Stored data
——————

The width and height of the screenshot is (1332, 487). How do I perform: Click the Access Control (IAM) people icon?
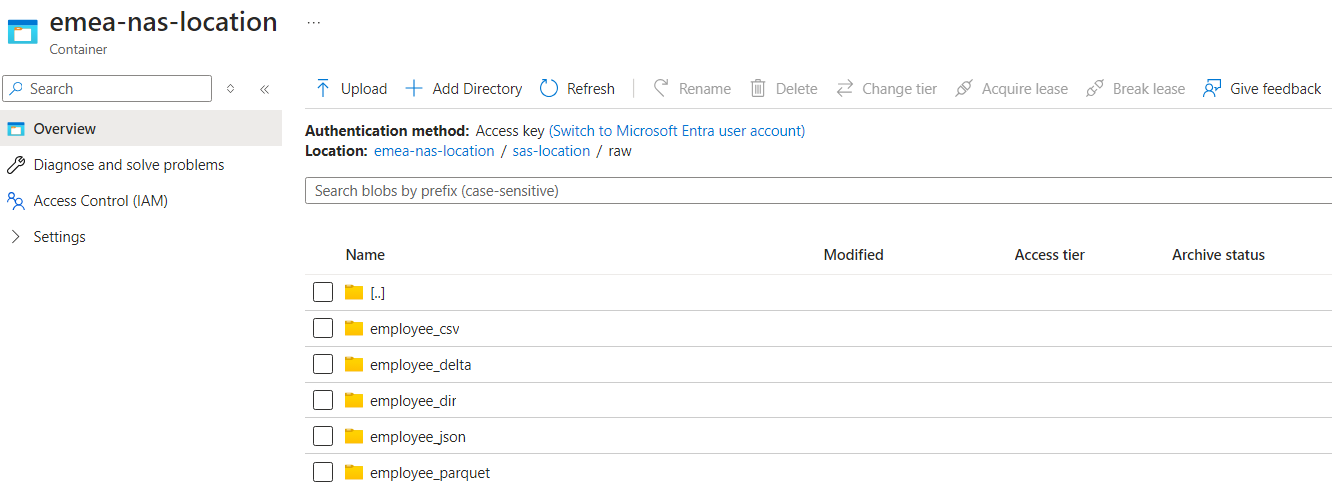(x=16, y=201)
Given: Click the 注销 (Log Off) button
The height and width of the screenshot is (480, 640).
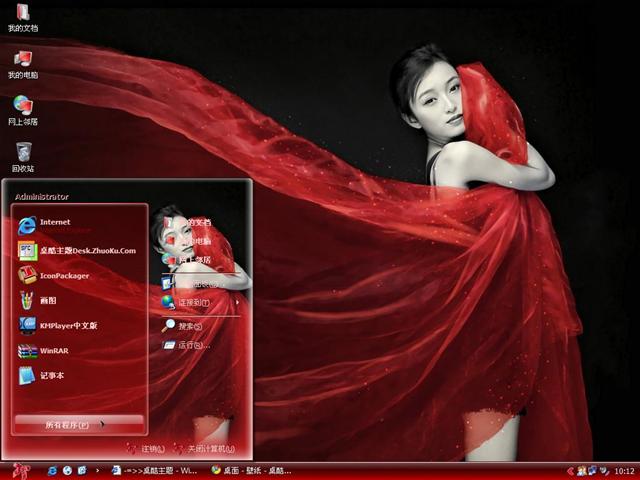Looking at the screenshot, I should coord(145,449).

——————

The records above should be copied word for word, with the pictures left out.

The width and height of the screenshot is (1332, 487). How do I perform: Click the Access Control (IAM) people icon?
(x=16, y=201)
Given: Click the 注销 (Log Off) button
The height and width of the screenshot is (480, 640).
Looking at the screenshot, I should coord(145,449).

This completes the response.